- [WHAT YOU ARE ASKED TO DO]: Repeat verbatim the rows from the line containing "Task: Click the red heart 닫기 close button" up to and including the line containing "Close the MAIN 程序本体 ST tab", omitting the pictures.
Start of DATA FOR THE TASK
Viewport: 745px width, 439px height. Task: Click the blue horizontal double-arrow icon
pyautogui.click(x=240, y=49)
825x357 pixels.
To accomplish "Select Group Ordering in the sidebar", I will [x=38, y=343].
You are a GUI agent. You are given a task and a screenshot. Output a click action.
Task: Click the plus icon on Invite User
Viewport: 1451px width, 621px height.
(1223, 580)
End of DATA FOR THE TASK
Start of DATA FOR THE TASK
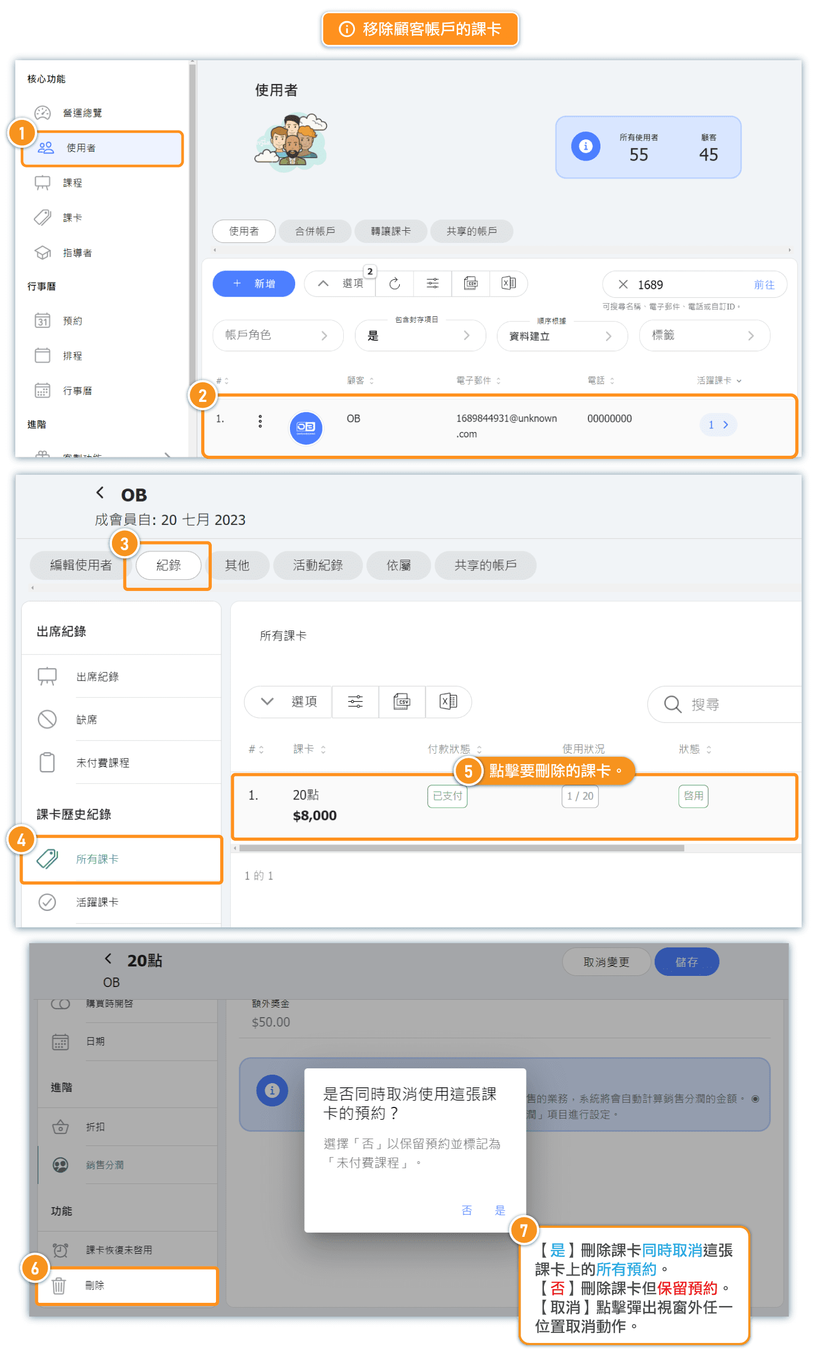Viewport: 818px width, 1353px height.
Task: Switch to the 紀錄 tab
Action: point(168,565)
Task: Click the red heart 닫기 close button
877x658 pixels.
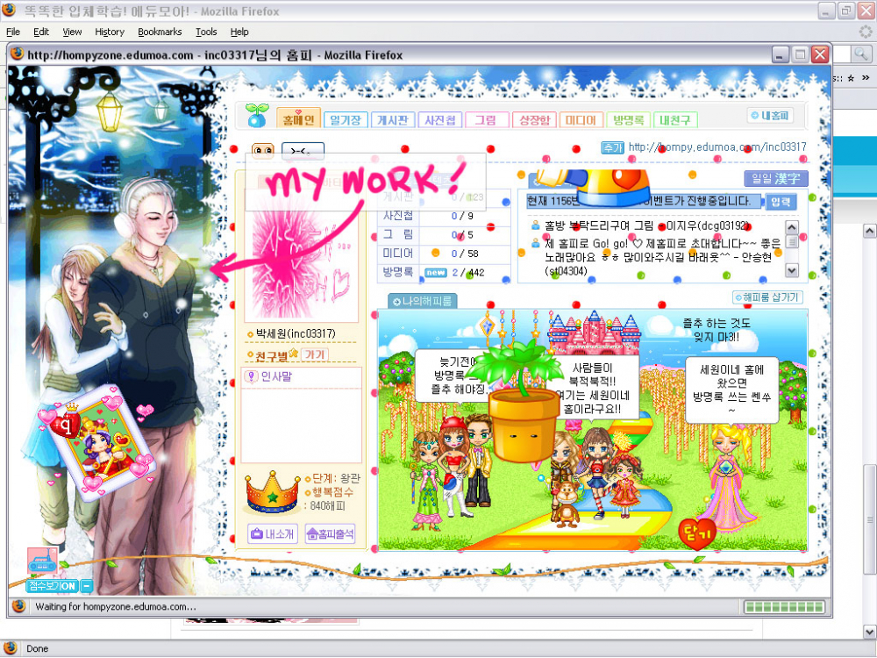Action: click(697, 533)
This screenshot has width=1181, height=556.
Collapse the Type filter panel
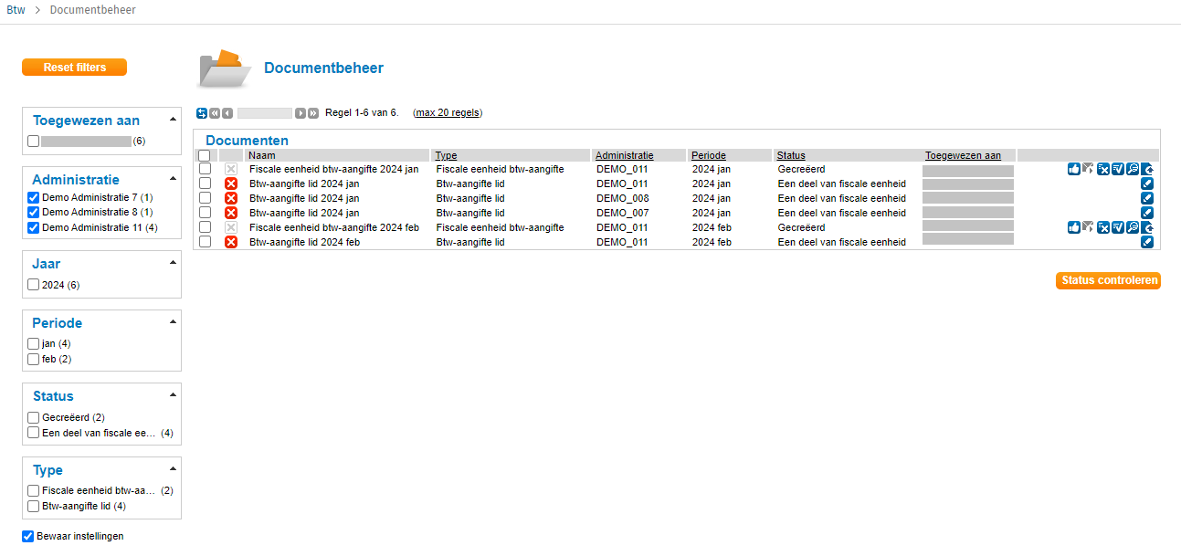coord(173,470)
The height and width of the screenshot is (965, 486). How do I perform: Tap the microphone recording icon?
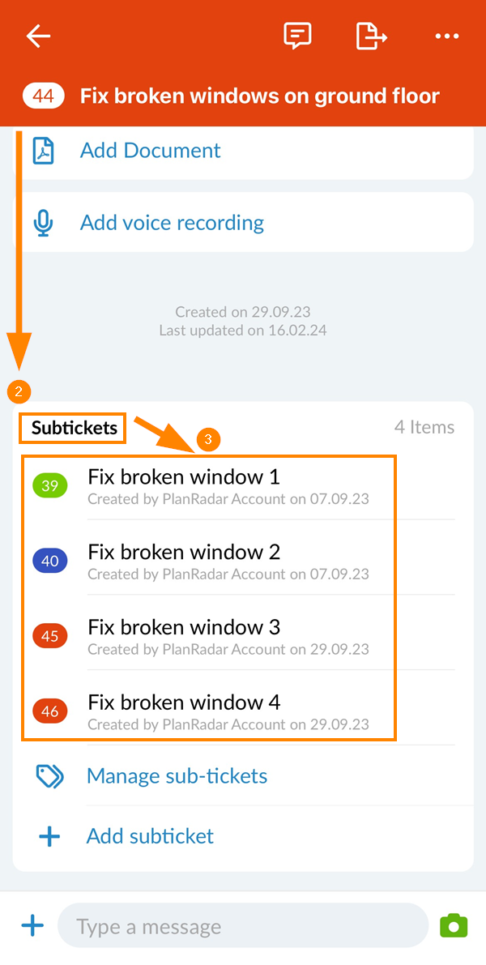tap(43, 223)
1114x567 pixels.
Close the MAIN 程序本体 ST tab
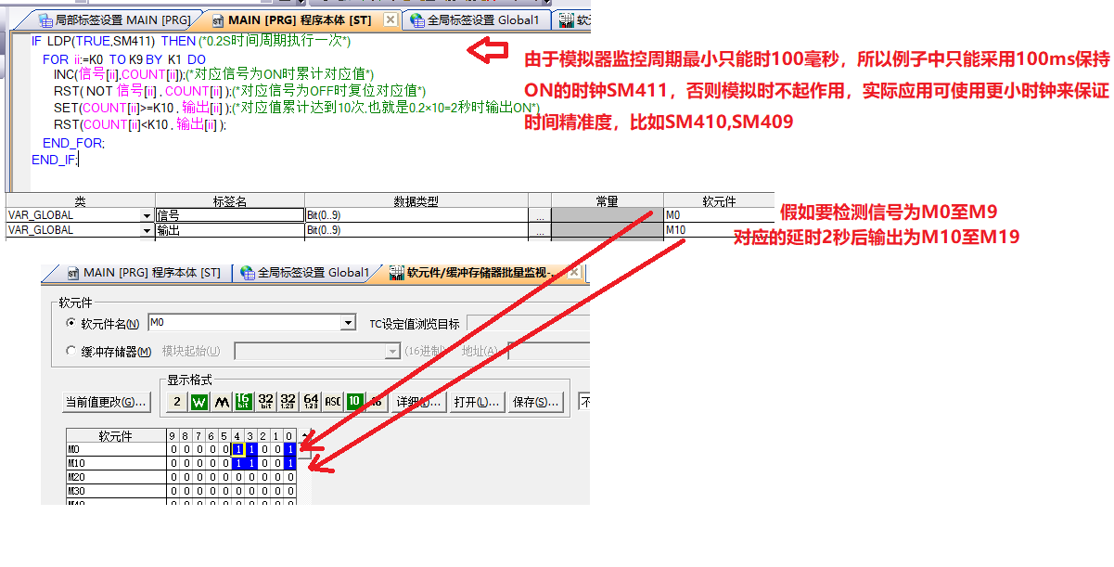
End of DATA FOR THE TASK
- [SOLUTION TO THE EXERCISE]:
Task: Click the red heart 닫기 close button
877x658 pixels.
Action: click(697, 533)
This screenshot has width=1181, height=556.
Collapse the Type filter panel
coord(173,470)
The height and width of the screenshot is (965, 486). How do I perform: Tap the microphone recording icon?
tap(43, 223)
1114x567 pixels.
Close the MAIN 程序本体 ST tab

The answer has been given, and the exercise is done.